For me, faith now means accepting that I will never have the answers to these theological ruminations. As it is, I simply don’t want to believe that a benevolent God with the capacity to answer prayer would actively “bless” a privileged minority with comfortable lives and healthy families, while leaving many others to endure the worst kinds of suffering. As comforting as it is to believe that God is an omnipotent micromanager who is perpetually on-call to answer our prayers, it seems far more likely that the beautiful and devastating things that happen in our lives are all part and parcel of the broken world we live in—a world whose ongoing chaos just happens to benefit some people more than others. And yet, if God is real, it is not for me to define His nature or His role in the universe. The truth is that I simply don’t know.
But one thing I do know is that, while my grief for Leah has brought me to the darkest emotional places imaginable, it has not left me without faith. When I began writing this post, I had intended to discuss an article that I encountered about a month after Leah’s death. Like the post mentioned above, this viral story documented a family whose baby girl, Jocelyn, had been born alive and seemingly healthy after prenatal testing delivered a fatal medical prognosis. Christian media platforms and social media users naturally clung to this story like a barnacle, praising God for rewarding the family’s unwavering faith with His miraculous healing. I remember how this ignited visceral rage within me while my grief was still so fresh and raw—how dare these people give glory to God for healing this baby after He stood by and allowed my daughter to suffer and die.

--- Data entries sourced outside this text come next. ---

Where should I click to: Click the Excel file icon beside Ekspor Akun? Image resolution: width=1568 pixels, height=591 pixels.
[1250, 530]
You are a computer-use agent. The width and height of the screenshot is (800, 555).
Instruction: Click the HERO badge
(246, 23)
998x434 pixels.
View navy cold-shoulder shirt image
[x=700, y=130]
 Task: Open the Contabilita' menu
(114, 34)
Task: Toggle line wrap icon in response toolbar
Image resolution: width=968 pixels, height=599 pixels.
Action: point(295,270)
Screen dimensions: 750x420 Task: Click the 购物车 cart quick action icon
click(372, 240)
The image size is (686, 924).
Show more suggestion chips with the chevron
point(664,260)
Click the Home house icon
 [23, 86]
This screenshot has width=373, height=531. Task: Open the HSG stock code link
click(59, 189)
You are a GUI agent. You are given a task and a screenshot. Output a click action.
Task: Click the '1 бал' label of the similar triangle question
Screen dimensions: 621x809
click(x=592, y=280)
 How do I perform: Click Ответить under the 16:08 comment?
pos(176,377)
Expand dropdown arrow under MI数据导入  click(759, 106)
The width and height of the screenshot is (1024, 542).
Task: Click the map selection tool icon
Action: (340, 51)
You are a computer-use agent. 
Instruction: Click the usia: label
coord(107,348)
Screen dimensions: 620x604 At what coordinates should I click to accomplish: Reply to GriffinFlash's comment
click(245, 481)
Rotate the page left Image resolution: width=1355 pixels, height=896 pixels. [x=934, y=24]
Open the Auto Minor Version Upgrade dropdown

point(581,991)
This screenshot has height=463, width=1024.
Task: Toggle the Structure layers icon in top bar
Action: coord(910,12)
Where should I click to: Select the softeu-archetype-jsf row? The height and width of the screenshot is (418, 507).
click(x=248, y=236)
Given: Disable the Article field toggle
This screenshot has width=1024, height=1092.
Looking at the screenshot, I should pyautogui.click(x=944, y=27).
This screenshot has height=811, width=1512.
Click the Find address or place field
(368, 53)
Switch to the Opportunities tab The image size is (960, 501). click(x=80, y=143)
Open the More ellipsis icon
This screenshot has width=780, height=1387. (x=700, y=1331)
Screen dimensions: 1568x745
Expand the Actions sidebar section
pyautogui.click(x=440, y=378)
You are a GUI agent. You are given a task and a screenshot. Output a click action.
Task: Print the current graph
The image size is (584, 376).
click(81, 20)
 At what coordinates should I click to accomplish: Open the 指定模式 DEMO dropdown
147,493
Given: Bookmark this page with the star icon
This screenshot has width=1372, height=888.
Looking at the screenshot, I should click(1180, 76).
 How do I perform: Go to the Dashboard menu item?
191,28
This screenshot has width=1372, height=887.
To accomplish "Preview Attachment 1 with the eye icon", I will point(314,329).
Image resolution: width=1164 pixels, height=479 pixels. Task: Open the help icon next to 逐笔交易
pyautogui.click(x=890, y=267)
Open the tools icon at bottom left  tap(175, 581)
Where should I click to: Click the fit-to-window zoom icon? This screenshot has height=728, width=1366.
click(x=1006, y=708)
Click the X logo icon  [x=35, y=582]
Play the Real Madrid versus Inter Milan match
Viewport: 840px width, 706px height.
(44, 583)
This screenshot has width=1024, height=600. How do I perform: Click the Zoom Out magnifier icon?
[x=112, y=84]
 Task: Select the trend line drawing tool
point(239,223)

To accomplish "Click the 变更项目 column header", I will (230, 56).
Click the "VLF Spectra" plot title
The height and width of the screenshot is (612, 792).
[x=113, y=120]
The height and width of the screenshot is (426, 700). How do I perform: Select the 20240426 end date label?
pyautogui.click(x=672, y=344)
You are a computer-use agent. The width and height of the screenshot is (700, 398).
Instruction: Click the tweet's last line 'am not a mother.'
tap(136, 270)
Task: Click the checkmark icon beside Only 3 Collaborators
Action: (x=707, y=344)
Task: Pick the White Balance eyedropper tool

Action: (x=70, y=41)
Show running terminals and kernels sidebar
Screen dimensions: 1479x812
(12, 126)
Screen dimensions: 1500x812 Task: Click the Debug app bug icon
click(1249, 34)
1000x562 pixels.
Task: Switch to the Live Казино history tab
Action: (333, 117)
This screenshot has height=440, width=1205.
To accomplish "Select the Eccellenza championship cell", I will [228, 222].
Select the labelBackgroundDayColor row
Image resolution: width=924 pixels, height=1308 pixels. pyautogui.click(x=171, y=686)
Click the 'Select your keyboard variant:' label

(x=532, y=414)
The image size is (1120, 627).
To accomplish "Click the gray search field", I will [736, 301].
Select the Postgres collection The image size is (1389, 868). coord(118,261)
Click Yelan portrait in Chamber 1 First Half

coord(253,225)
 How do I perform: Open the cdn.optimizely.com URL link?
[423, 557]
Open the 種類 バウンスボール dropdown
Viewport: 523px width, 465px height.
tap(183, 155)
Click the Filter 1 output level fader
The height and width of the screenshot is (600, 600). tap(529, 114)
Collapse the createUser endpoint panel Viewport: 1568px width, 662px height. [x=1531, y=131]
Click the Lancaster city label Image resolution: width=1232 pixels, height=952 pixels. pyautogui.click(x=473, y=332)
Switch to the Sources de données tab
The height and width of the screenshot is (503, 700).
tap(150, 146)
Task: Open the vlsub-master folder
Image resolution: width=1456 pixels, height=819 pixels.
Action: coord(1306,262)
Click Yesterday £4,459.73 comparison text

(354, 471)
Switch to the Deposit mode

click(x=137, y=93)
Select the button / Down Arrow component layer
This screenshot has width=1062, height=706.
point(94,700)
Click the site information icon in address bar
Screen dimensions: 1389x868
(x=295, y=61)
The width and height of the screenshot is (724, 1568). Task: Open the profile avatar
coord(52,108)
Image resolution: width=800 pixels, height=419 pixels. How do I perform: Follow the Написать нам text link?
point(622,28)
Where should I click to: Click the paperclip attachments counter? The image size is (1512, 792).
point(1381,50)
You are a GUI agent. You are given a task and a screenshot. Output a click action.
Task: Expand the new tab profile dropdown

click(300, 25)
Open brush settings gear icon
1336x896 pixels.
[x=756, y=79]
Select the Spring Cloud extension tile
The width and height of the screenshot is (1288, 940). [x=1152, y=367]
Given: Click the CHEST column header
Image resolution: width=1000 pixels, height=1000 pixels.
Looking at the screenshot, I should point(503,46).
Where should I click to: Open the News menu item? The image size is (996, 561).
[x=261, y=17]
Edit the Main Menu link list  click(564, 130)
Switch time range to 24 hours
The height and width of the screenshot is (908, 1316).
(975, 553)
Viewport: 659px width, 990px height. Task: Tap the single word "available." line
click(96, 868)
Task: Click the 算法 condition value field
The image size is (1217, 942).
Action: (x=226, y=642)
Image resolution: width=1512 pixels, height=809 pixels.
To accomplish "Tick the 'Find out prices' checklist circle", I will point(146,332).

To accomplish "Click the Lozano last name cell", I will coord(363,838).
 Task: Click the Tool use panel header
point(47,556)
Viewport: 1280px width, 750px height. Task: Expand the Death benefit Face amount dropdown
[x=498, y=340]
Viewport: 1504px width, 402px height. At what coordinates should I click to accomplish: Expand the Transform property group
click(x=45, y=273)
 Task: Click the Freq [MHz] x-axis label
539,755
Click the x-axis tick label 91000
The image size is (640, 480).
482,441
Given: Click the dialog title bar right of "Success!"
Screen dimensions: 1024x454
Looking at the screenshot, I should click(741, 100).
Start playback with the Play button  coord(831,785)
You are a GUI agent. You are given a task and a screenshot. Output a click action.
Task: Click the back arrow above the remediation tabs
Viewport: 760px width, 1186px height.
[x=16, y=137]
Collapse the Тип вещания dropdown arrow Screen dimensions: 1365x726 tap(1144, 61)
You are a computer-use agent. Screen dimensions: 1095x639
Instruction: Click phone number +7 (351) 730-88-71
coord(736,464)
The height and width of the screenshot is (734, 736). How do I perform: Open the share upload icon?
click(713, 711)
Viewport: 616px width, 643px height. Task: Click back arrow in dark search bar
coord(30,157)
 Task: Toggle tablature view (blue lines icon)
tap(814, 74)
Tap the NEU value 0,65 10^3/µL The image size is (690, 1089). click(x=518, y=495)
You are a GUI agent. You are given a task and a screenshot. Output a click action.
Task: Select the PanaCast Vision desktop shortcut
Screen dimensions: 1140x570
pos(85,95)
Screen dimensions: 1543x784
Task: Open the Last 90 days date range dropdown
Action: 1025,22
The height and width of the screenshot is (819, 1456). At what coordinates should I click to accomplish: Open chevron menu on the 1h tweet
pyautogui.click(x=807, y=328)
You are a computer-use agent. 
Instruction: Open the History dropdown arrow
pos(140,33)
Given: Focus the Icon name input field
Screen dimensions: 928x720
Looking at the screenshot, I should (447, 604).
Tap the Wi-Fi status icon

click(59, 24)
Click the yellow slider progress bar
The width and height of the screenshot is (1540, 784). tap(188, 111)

As it turns out, while she had initially beaten the odds by making it into the world alive, baby Jocelyn died suddenly of continued complications at three months old—despite her family’s continued hope, faith, and prayers. When I read this update (which, unsurprisingly, did not spread across the Christian corners of the internet like wildfire), I broke down and cried. I cried for Jocelyn’s mother, who was walking the same devastating path as me and the other loss mamas I know. I also spent some time looking at photos of her beautiful baby girl, who was still so loved and cherished by her family. And then, seemingly out of nowhere, it hit me: If there is a God, and if there is a Heaven, Jocelyn is there with my own much-loved daughter right now, along with all the other children whose unjust deaths have left gaping wounds on their parents’ hearts.
Do I know this for sure? No, of course not.
Do I hope this is true? Yes, with every fiber of my being.
You see, my current understanding of faith is that it isn’t synonymous with certainty. For some Christians, this may not qualify as “true” faith at all. But for now it is the best that my shattered heart and broken spirit can muster. And, despite what other people may theologize, I believe it is enough.